I started by taking 250 mg. of Acetyl L-Carnitine the evening that it came. I immediately noticed greater mental clarity, sharper vision, and a generally elevated mood. I was able to sit down and focus enough to finish grading some papers I had been putting off for awhile. I’m not ADD by any means, but I still can be distracted. In spite of the greater focus, my sleep was lighter that night and I was somewhat restless. I figured taking it in the morning would help eliminate this, so the next morning I took 250 mg. on an empty stomach. I noticed the same benefits previously, with a little bit of restlessness thrown in. I was cruising along throughout the morning, but had a pretty big “low” in the afternoon. It came right as one of my classes was starting! Bad timing, I guess. I also experienced light sleep that night too, but this could’ve been connected to congestion, which I suffered from that day.
The next day, I modified my routine again by taking 125 mg. in the morning and 125 mg. in the late afternoon (all on an empty stomach). I still had an afternoon low and slept lightly to boot. More bad timing, I think. But, curiously, my workout that day was incredible. I got on the “virtual bike” and instead of my usual average of 220-230 watts over a 30 minute period, I was able to do 260 watts over the same period. This resulted in an additional 80 or so calories burned!
The next day, I cut my dosage to 65 mg. before breakfast and another 65 mg. or so before lunch. This removed the low and kept me going through school and my after school workout. So far, so good. During the weekend, I cut my dosage to 65 mg. one time before lunch. Once again, I noticed a nice workout boost, going from an average of 168 or so strides/minute on the elliptical machine to 175 or so strides/minute.

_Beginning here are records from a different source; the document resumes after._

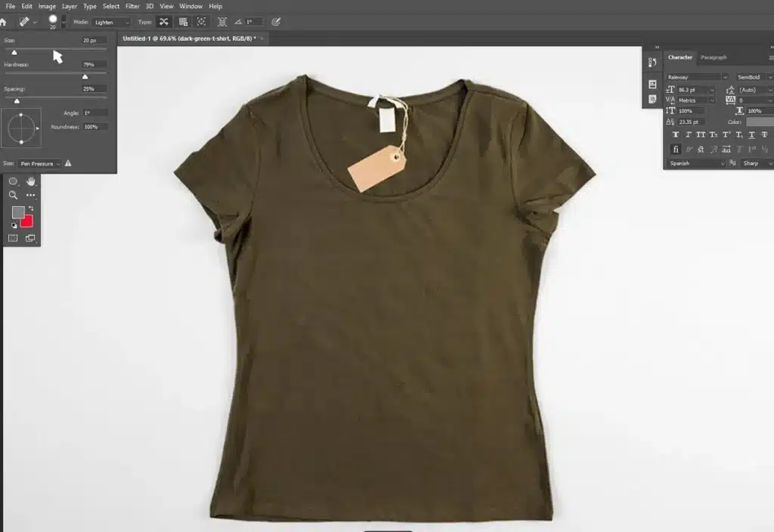Viewport: 774px width, 532px height.
Task: Open the Edit Toolbar three-dots icon
Action: point(31,195)
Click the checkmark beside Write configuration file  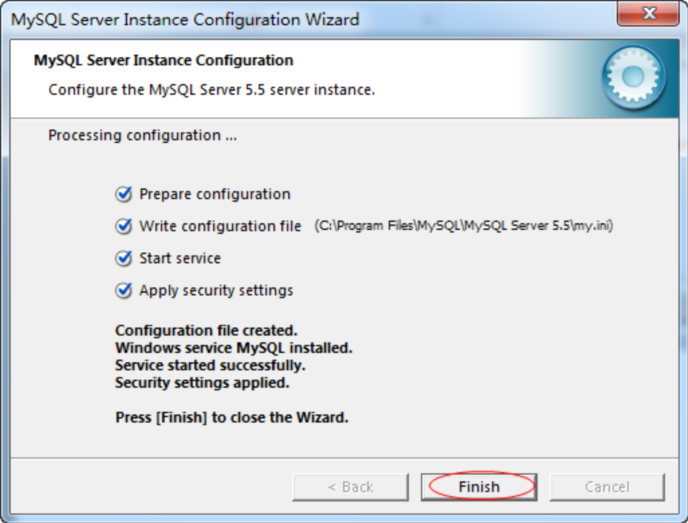(x=124, y=226)
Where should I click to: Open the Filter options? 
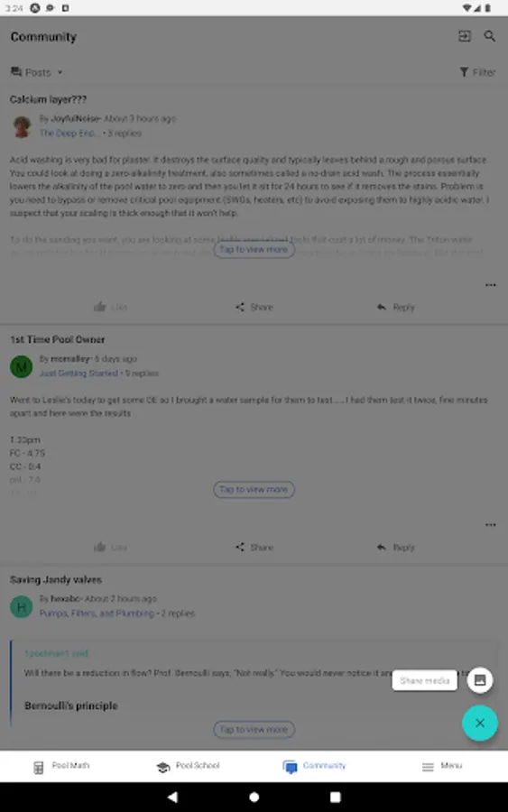click(477, 72)
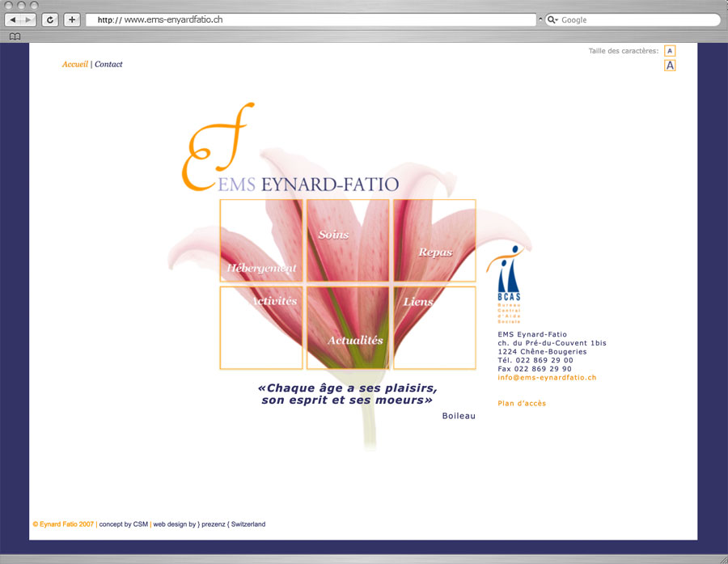Open the Liens tile
The image size is (728, 564).
click(435, 328)
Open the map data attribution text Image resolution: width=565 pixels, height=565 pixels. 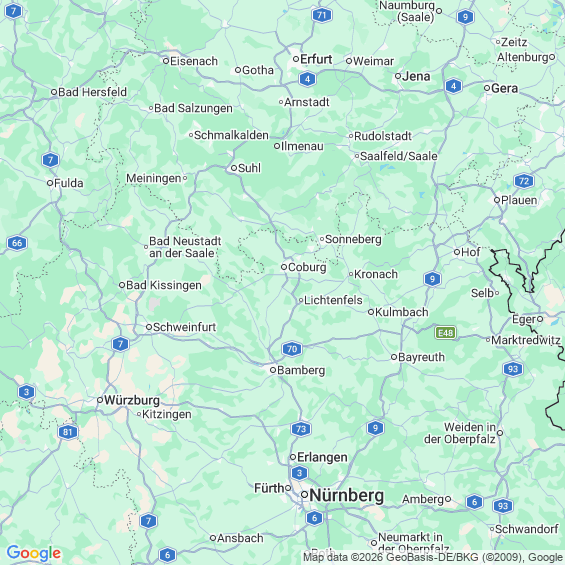coord(433,557)
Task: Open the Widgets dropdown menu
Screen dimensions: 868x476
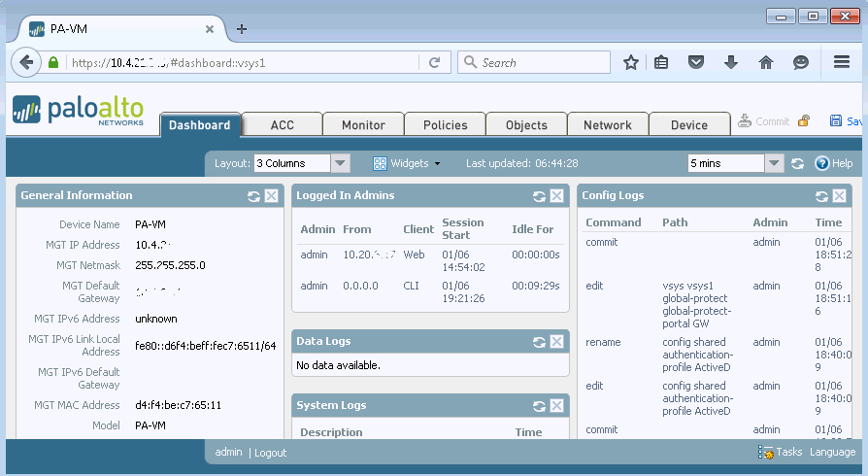Action: click(x=407, y=164)
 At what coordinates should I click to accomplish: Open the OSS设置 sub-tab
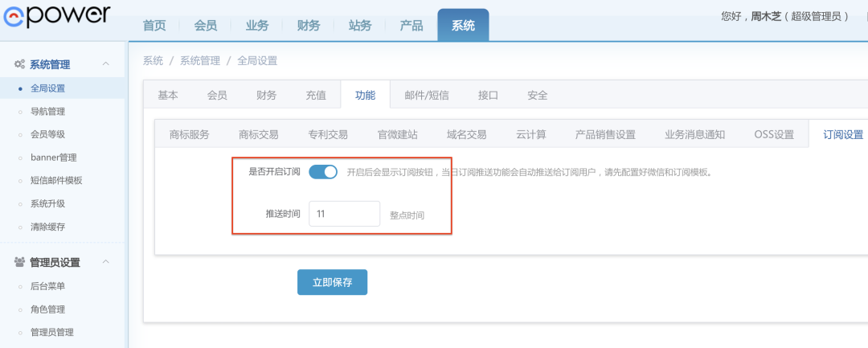pyautogui.click(x=774, y=134)
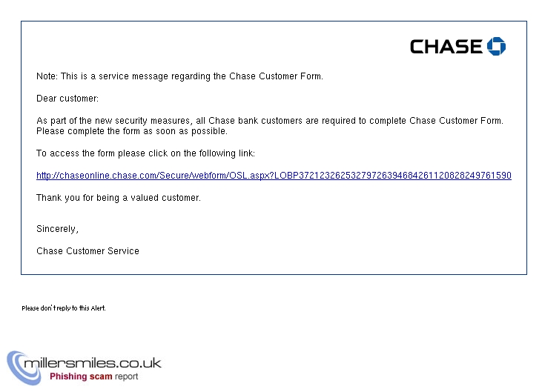Click the 'To access the form please click' line

(x=145, y=153)
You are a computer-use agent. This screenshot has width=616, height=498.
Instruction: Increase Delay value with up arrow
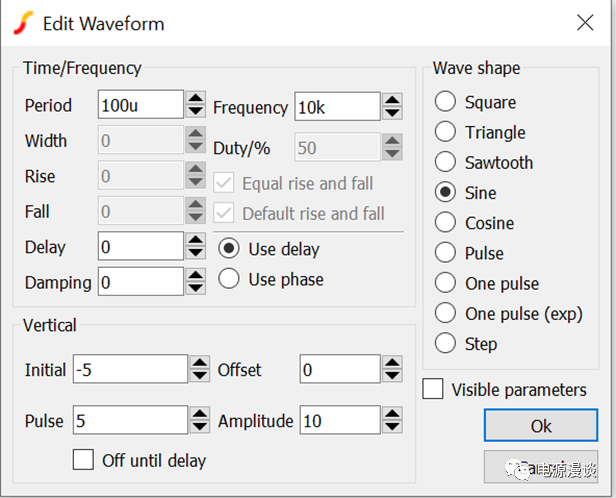coord(196,240)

As it stands, I have had a great experience with Acetyl L-Carnitine, but only when I got the dosage correct. We all respond to supplements differently and even “recommended” doses can be wrong for different people. Here is the summary of my experiences:
Positive: Sharper vision, better mental clarity and more focus, huge workout boost (all at lower doses)
Negative: Restlessness, lighter/less sleep (at higher doses), some nausea (even at lower doses)
Bottom Line for Me: After I got the dosage correct, I noticed incredible benefits without the annoying side effects. Even today, my average watts on the bike were 250, which is incredible for 30 minutes after a full day of teaching. I’m definitely going to keep taking Acetyl L-Carnitine, especially on workdays and workout days. I plan on taking a break from the supplement some weekends and most holidays.